• **WHAT THE TASK REQUIRES**: The records sit below this line. Repeat all of them exactly.

• **DATA FOR PROCESSING**:
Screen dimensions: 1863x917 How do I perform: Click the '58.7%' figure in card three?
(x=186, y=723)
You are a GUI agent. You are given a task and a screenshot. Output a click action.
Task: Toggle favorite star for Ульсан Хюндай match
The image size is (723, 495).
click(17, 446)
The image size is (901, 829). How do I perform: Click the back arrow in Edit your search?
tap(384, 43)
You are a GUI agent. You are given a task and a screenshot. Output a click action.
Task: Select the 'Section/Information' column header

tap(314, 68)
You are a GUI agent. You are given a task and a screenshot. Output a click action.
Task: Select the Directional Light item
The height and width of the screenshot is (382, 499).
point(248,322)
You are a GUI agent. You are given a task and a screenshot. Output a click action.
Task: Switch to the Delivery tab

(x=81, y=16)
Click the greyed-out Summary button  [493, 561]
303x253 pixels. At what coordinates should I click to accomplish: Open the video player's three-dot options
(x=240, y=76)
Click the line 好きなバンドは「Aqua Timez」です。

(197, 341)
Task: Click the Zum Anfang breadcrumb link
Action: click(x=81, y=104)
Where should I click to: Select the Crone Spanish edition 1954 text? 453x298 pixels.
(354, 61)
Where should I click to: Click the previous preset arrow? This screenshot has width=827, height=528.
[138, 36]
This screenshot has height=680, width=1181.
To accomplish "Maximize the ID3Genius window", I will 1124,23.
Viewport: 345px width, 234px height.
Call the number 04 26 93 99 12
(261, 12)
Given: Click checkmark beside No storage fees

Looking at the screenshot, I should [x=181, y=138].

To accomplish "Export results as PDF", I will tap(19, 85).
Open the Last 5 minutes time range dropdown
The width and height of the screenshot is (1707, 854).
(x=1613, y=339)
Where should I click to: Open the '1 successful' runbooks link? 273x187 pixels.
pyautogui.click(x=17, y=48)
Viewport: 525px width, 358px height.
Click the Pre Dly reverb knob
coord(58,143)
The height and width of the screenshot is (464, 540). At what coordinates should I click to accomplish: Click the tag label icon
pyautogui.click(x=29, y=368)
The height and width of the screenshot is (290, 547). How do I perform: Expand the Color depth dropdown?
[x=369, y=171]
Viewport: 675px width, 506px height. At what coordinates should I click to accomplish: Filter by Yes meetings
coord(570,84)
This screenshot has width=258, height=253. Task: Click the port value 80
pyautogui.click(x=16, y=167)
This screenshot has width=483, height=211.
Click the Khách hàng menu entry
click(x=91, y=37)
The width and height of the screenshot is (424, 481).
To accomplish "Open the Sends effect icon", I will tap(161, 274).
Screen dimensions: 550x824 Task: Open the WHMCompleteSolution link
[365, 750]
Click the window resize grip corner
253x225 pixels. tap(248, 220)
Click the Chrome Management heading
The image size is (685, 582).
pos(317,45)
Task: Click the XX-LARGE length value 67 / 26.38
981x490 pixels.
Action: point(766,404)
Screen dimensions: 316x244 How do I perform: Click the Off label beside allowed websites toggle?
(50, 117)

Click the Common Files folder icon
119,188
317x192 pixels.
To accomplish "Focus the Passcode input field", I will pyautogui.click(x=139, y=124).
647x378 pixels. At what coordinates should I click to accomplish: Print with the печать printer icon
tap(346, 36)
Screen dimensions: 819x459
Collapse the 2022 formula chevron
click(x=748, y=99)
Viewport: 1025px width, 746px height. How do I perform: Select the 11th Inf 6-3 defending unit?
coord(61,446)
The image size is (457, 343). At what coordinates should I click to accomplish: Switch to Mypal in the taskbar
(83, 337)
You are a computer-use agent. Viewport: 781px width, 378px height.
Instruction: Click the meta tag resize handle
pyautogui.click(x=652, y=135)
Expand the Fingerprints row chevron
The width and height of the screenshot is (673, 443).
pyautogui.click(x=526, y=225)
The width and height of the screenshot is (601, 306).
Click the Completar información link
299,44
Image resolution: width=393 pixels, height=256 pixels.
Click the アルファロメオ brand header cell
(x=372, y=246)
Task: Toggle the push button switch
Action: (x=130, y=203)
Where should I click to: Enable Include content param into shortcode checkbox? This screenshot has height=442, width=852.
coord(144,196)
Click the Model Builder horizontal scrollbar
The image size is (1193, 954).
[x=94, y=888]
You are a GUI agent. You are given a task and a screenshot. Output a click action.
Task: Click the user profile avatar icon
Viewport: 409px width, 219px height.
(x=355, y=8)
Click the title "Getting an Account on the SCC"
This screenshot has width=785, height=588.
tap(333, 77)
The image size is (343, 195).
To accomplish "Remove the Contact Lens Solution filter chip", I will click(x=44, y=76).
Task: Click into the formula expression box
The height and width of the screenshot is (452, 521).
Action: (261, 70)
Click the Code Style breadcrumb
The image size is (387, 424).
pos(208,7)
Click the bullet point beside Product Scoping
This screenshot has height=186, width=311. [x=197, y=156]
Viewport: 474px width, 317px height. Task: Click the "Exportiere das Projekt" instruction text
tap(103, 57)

• **EXERCISE RESPONSE**:
Screen dimensions: 1863x917 How do I perform: Click the '58.7%' figure in card three?
(x=186, y=723)
You are a GUI agent. You are given a task and a screenshot. Output a click action.
Task: Toggle favorite star for Ульсан Хюндай match
The image size is (723, 495).
click(17, 446)
The image size is (901, 829). How do I perform: Click the back arrow in Edit your search?
tap(384, 43)
You are a GUI agent. You are given a task and a screenshot. Output a click action.
Task: Select the 'Section/Information' column header

tap(314, 68)
You are a GUI agent. You are given a task and a screenshot. Output a click action.
Task: Select the Directional Light item
The height and width of the screenshot is (382, 499).
point(248,322)
You are a GUI agent. You are given a task and a screenshot. Output a click action.
Task: Switch to the Delivery tab

(x=81, y=16)
Click the greyed-out Summary button  [493, 561]
303x253 pixels. At what coordinates should I click to accomplish: Open the video player's three-dot options
(x=240, y=76)
Click the line 好きなバンドは「Aqua Timez」です。

(197, 341)
Task: Click the Zum Anfang breadcrumb link
Action: click(x=81, y=104)
Where should I click to: Select the Crone Spanish edition 1954 text? 453x298 pixels.
(354, 61)
Where should I click to: Click the previous preset arrow? This screenshot has width=827, height=528.
[138, 36]
This screenshot has height=680, width=1181.
To accomplish "Maximize the ID3Genius window", I will 1124,23.
Viewport: 345px width, 234px height.
Call the number 04 26 93 99 12
(261, 12)
Given: Click checkmark beside No storage fees

Looking at the screenshot, I should [x=181, y=138].

To accomplish "Export results as PDF", I will tap(19, 85).
Open the Last 5 minutes time range dropdown
The width and height of the screenshot is (1707, 854).
(x=1613, y=339)
Where should I click to: Open the '1 successful' runbooks link? 273x187 pixels.
pyautogui.click(x=17, y=48)
Viewport: 525px width, 358px height.
Click the Pre Dly reverb knob
coord(58,143)
The height and width of the screenshot is (464, 540). At what coordinates should I click to accomplish: Click the tag label icon
pyautogui.click(x=29, y=368)
The height and width of the screenshot is (290, 547). How do I perform: Expand the Color depth dropdown?
[x=369, y=171]
Viewport: 675px width, 506px height. At what coordinates should I click to accomplish: Filter by Yes meetings
coord(570,84)
This screenshot has width=258, height=253. Task: Click the port value 80
pyautogui.click(x=16, y=167)
This screenshot has width=483, height=211.
Click the Khách hàng menu entry
click(x=91, y=37)
The width and height of the screenshot is (424, 481).
To accomplish "Open the Sends effect icon", I will tap(161, 274).
Screen dimensions: 550x824 Task: Open the WHMCompleteSolution link
[365, 750]
Click the window resize grip corner
253x225 pixels. tap(248, 220)
Click the Chrome Management heading
The image size is (685, 582).
pos(317,45)
Task: Click the XX-LARGE length value 67 / 26.38
981x490 pixels.
Action: point(766,404)
Screen dimensions: 316x244 How do I perform: Click the Off label beside allowed websites toggle?
(50, 117)

Click the Common Files folder icon
119,188
317x192 pixels.
To accomplish "Focus the Passcode input field", I will pyautogui.click(x=139, y=124).
647x378 pixels. At what coordinates should I click to accomplish: Print with the печать printer icon
tap(346, 36)
Screen dimensions: 819x459
Collapse the 2022 formula chevron
click(x=748, y=99)
Viewport: 1025px width, 746px height. How do I perform: Select the 11th Inf 6-3 defending unit?
coord(61,446)
The image size is (457, 343). At what coordinates should I click to accomplish: Switch to Mypal in the taskbar
(83, 337)
You are a computer-use agent. Viewport: 781px width, 378px height.
Instruction: Click the meta tag resize handle
pyautogui.click(x=652, y=135)
Expand the Fingerprints row chevron
The width and height of the screenshot is (673, 443).
pyautogui.click(x=526, y=225)
The width and height of the screenshot is (601, 306).
Click the Completar información link
299,44
Image resolution: width=393 pixels, height=256 pixels.
Click the アルファロメオ brand header cell
(x=372, y=246)
Task: Toggle the push button switch
Action: (x=130, y=203)
Where should I click to: Enable Include content param into shortcode checkbox? This screenshot has height=442, width=852.
coord(144,196)
Click the Model Builder horizontal scrollbar
The image size is (1193, 954).
[x=94, y=888]
You are a GUI agent. You are given a task and a screenshot. Output a click action.
Task: Click the user profile avatar icon
Viewport: 409px width, 219px height.
(x=355, y=8)
Click the title "Getting an Account on the SCC"
This screenshot has width=785, height=588.
tap(333, 77)
The image size is (343, 195).
To accomplish "Remove the Contact Lens Solution filter chip", I will click(x=44, y=76).
Task: Click into the formula expression box
The height and width of the screenshot is (452, 521).
Action: (261, 70)
Click the Code Style breadcrumb
The image size is (387, 424).
pos(208,7)
Click the bullet point beside Product Scoping
This screenshot has height=186, width=311. [x=197, y=156]
Viewport: 474px width, 317px height. Task: Click the "Exportiere das Projekt" instruction text
tap(103, 57)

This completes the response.